It appears to be a regular part of North American culture that when something is declared to be new, few people care to ask a question about what in effect distinguishes this allegedly novel idea, project or product from the old. The past is soon forgotten and people are happy to be part of a trendy present which holds out the promise of becoming the future. There are reasons for this phenomenon, historical, socio-political, and economic; however, an analysis of these reasons is not my concern here. I am simply trying to explain to myself why linguists on this continent often lack a historical consciousness regarding their own field of study and, as a result, can be easily led into believing claims of novelty, discontinuity, breakthrough, and revolution made by someone in favour of a new approach or, for that matter, a theoretical stance.

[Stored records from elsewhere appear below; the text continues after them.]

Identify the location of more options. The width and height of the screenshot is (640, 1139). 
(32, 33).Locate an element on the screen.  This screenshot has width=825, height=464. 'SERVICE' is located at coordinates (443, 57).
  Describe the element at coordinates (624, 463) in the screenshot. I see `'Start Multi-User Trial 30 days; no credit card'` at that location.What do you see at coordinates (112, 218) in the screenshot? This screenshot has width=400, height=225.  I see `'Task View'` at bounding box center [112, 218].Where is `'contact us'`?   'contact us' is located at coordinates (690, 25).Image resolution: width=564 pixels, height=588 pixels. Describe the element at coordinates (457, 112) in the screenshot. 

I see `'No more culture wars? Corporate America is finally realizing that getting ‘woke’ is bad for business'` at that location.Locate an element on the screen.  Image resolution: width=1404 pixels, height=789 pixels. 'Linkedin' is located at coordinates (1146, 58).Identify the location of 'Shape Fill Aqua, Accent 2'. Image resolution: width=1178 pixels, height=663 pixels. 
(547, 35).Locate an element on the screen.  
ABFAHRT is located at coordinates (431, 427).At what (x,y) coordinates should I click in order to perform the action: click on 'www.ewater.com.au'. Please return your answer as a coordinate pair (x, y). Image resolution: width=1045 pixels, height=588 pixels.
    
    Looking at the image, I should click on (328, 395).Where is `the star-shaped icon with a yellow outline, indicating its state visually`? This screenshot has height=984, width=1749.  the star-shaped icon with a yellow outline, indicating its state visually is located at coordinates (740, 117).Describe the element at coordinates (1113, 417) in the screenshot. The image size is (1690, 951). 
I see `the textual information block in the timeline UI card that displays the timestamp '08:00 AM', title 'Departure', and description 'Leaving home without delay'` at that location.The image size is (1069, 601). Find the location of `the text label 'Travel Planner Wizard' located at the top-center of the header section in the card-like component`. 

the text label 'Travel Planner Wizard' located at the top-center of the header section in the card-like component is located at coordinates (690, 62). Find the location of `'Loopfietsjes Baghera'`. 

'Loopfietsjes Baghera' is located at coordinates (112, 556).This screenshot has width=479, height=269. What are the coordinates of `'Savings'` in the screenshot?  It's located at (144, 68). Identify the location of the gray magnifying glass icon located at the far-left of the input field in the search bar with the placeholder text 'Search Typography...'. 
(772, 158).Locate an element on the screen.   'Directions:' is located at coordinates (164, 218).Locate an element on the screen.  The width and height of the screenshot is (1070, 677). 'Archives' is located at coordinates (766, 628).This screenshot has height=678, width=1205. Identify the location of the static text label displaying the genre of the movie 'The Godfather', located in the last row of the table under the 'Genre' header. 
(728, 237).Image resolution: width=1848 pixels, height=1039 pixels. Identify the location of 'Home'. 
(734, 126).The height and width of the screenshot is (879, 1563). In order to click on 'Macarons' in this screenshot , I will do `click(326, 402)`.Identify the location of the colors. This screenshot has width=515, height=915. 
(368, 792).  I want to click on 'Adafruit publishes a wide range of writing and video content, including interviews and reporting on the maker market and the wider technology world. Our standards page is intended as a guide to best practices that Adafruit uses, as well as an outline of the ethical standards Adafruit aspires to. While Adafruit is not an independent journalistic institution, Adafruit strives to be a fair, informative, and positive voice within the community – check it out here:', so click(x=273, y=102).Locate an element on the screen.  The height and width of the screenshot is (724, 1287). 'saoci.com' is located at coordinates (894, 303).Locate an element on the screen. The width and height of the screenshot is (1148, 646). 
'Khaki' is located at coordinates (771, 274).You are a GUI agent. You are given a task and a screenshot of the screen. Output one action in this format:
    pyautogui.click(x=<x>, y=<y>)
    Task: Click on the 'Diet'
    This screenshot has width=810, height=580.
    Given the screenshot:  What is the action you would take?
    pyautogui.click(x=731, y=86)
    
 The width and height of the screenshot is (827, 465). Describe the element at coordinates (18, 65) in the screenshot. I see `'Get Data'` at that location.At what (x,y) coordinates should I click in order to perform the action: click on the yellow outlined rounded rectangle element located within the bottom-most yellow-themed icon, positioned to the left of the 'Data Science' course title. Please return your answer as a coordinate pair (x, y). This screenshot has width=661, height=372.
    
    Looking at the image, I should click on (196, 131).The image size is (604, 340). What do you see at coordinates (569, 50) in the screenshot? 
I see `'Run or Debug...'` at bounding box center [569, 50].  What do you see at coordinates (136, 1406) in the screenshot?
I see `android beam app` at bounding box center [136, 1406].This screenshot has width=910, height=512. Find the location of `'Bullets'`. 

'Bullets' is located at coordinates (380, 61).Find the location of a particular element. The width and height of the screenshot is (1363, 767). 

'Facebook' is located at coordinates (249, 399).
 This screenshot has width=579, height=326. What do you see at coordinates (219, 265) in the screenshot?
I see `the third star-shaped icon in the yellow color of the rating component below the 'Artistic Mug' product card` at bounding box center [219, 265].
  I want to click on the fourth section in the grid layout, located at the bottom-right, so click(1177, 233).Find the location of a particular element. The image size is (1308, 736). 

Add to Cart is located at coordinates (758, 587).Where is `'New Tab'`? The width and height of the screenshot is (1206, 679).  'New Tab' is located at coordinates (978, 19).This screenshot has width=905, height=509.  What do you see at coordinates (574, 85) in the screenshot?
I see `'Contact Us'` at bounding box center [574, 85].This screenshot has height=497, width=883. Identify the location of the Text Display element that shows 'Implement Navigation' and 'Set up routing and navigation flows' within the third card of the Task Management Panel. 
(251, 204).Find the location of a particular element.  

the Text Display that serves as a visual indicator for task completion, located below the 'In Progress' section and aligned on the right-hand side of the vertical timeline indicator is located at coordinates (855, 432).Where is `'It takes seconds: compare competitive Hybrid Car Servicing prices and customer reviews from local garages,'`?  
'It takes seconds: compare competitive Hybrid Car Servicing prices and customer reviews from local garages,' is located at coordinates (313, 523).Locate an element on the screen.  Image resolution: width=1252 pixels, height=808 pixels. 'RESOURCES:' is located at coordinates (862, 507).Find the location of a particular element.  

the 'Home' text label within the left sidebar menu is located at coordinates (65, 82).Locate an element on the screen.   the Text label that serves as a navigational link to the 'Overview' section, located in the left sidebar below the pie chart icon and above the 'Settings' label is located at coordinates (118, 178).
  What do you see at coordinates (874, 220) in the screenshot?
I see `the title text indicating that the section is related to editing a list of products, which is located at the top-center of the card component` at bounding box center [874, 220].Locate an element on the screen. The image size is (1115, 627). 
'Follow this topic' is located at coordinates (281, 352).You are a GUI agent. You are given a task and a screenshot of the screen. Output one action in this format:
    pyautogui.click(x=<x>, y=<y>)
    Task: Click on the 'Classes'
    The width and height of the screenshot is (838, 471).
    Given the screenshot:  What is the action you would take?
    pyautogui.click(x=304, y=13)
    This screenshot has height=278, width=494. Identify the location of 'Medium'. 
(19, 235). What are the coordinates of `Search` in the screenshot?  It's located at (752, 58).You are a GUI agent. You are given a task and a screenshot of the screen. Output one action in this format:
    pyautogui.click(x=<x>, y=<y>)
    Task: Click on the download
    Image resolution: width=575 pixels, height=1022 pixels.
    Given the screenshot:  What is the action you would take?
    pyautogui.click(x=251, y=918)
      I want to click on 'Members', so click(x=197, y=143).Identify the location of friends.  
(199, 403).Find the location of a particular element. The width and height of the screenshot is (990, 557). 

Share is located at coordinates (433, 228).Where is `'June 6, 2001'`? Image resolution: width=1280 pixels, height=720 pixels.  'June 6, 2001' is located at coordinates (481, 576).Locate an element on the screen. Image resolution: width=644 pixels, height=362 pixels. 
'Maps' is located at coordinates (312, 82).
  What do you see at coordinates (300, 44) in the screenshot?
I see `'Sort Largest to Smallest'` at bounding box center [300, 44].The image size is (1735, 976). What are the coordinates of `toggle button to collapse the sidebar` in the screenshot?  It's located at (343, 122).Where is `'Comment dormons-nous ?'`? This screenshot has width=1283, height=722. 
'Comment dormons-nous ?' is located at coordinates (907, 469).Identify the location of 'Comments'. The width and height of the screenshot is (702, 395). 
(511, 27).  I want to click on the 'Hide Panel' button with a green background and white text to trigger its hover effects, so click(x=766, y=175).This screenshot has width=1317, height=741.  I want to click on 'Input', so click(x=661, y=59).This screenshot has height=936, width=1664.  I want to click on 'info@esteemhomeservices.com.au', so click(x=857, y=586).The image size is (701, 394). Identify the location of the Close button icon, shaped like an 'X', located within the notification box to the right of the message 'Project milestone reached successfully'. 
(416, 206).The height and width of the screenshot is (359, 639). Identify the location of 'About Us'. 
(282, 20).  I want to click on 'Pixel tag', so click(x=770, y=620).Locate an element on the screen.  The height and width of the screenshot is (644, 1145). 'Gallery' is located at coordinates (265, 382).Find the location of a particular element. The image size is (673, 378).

I still recall my own astonishment about the enthusiasm of some of my teachers about 'sociolinguistics' during the late 1960s, which then was, as it is still today, largely associated with the name of William Labov (cf. Macaulay 1988:154-157 passim), 1 at least in North America. Indeed, the opinio communis regarding the origins of sociolinguistics still today appears to be what the editor of the 1,000-page Concise Encyclopedia of Sociolinguistics has noted, namely, that "sociolinguistics as a specially demarcated area of language study only dates to the early 1960s" (Mesthrie 2001:1). 2
In this chapter I refer mainly to this brand of sociolinguistics rather than the line of research usually pursued by scholars coming from sociology like Basil Bernstein (1924-2000) 3 in Britain (e.g., Bernstein 1971) and Joshua A. Fishman (b.1926) in the United States (e.g., Fishman 1972), which is perhaps better defined by the phrase 'sociology of language', or the research programs
1 For an interesting-and very detailed-criticism of Labov's theories, not attempted in the present chapter, see Figueroa (1994:69-110).
2 Mesthrie's sole references regarding the history of the field are Shuy (1989) and Paulston & Tucker (1997). There is no chapter in this massive quarto-size volume on the subject.
3 For a sympathetic and thorough analysis of Bernstein's work-and its success outside the United States, see Hasan (2000).